Tanto me relajo, que cuando por fin se oye el chim-pun del
final, yo sigo dándole con la varilla de hierro, rompiendo el necesario
silencio que precede al aplauso.
Sólo es un segundo, pero el eco de la vibración sigue resonando
en los oídos del respetable hasta que, sin venir a cuento, alguien empieza a
dar palmas y acaba con la agonía.
Acaba el concierto y, tras despedirme del resto de músicos, acudo
al encuentro de mi familia, que me espera a la entrada del teatro.

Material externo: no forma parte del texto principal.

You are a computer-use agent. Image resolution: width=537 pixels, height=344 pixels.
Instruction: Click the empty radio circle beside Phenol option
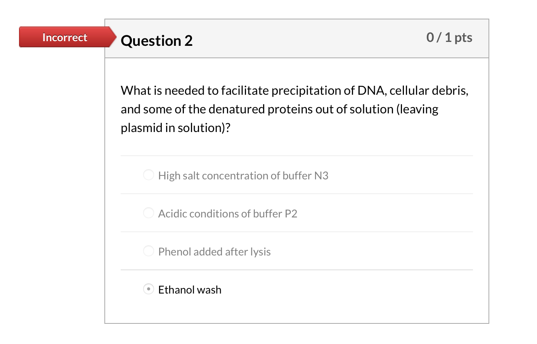[149, 251]
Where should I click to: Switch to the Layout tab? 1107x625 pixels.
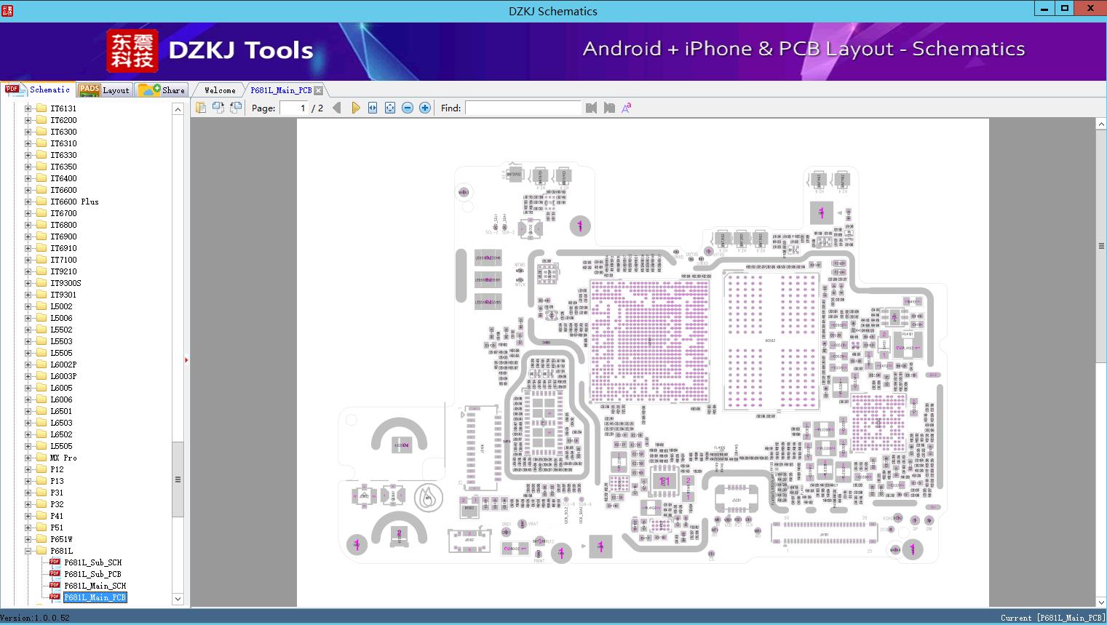click(x=105, y=90)
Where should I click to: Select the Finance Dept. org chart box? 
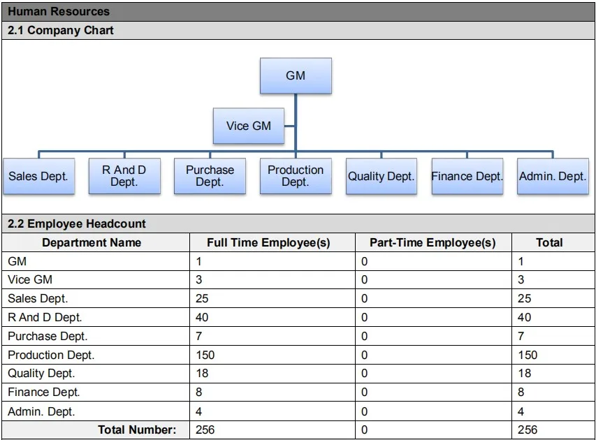click(x=467, y=176)
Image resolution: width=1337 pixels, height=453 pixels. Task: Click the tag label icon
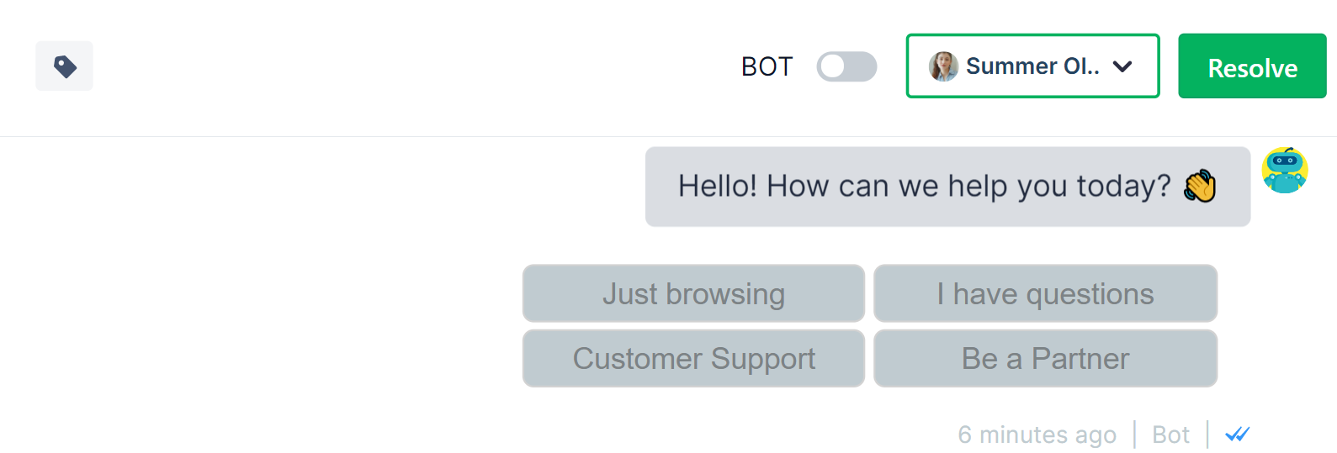(65, 66)
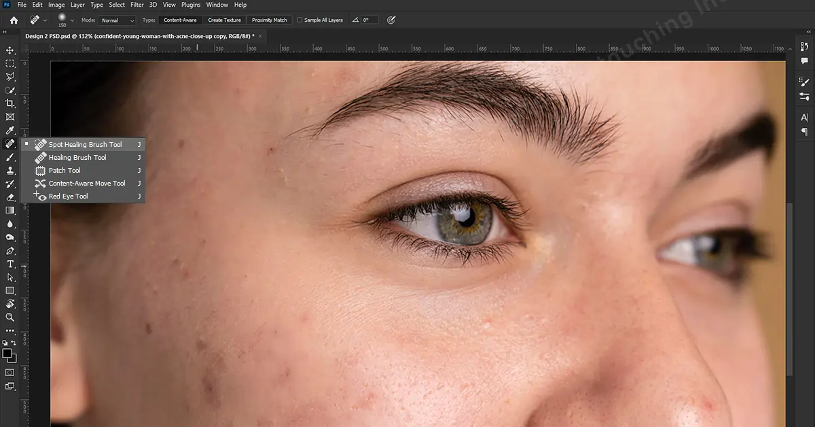The height and width of the screenshot is (427, 815).
Task: Click the Home icon in options bar
Action: 14,20
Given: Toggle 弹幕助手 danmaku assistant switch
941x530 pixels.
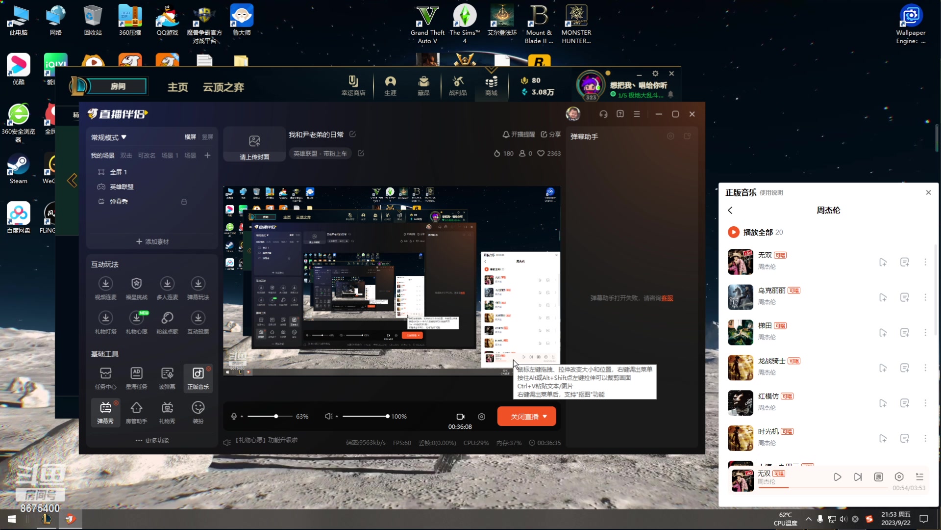Looking at the screenshot, I should click(687, 135).
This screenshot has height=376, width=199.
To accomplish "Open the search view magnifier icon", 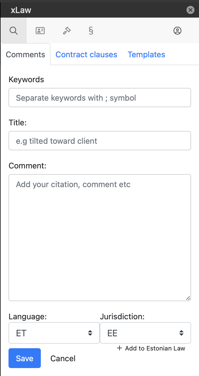I will [x=14, y=31].
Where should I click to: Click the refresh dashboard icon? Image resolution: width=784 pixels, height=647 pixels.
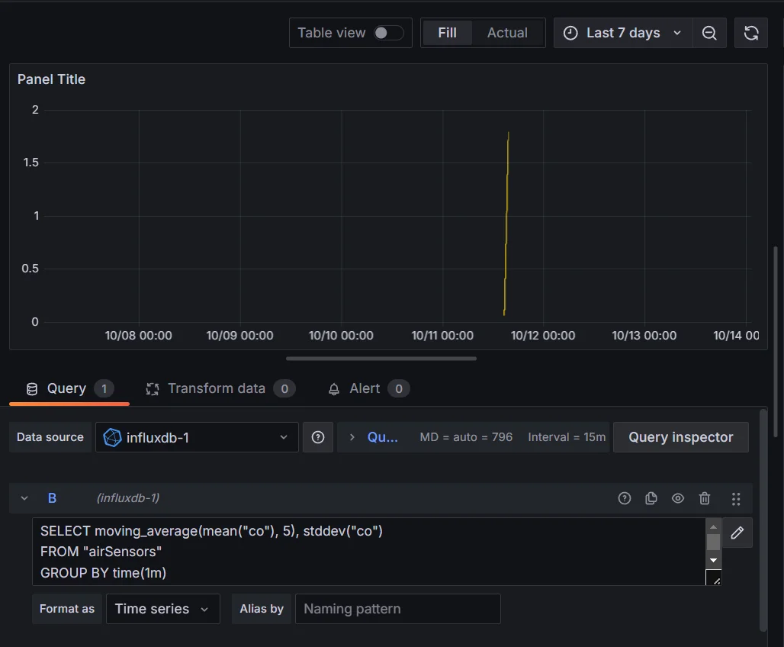pyautogui.click(x=750, y=33)
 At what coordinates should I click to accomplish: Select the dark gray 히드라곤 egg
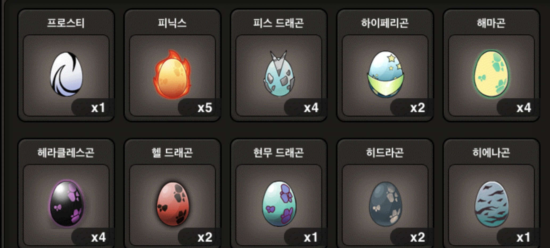click(385, 204)
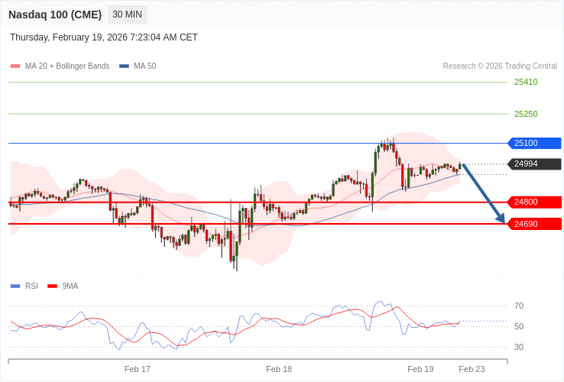Click the red 24800 support price tag
Image resolution: width=564 pixels, height=382 pixels.
[x=533, y=202]
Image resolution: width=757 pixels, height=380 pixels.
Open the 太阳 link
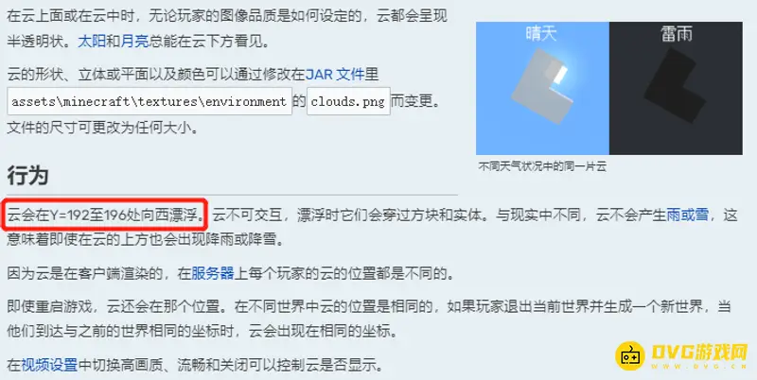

Me topo de bruces con la mirada severa de mi abuelo: Rafael el
Gallo. Hijo de El Gallo. Padre de Juanito, el de Rafael el Gallo. Mueve la
cabeza levemente, a lado y lado, antes de bajar la testa para murmurar algo así
como “qué hemos hecho mal”. Después mira hacia mi padre, que también acota la
cabeza y se dirige a mí:
-
Vamos, anda.
Toda la comitiva emprende la marcha, dejándome a mí acompañarles
unos pasos por detrás.
Mi padre, convencido de las dotes que atesoraba, volvió a
apuntarme a música al año siguiente, que fue el último de mi carrera. Antes de
echarme de la escuela, Montse me reveló que el mío era un talento escondido,
oculto tras varias capas de falta de ritmo y melodía, incapacidad para asimilar
el solfeo y nula habilidad digital.
Recientemente, mi hija me ha llenado de orgullo repitiendo, a su
manera, mi trayectoria musical.
En una batucada en el colegio, se le dio la oportunidad de tocar
una pandereta durante los ensayos. Poco antes de la actuación, hizo ver al
profesor que el suyo era un papel poco relevante a tenor de las aptitudes
demostradas.
Para mayor gloria del clan, el día del evento tocó una campana.
Puede que haga falta alguna generación más para que el genio
musical de los Gallos llegue a ser entendido por el gran público.
Mientras tanto, nos hacemos callar en privado.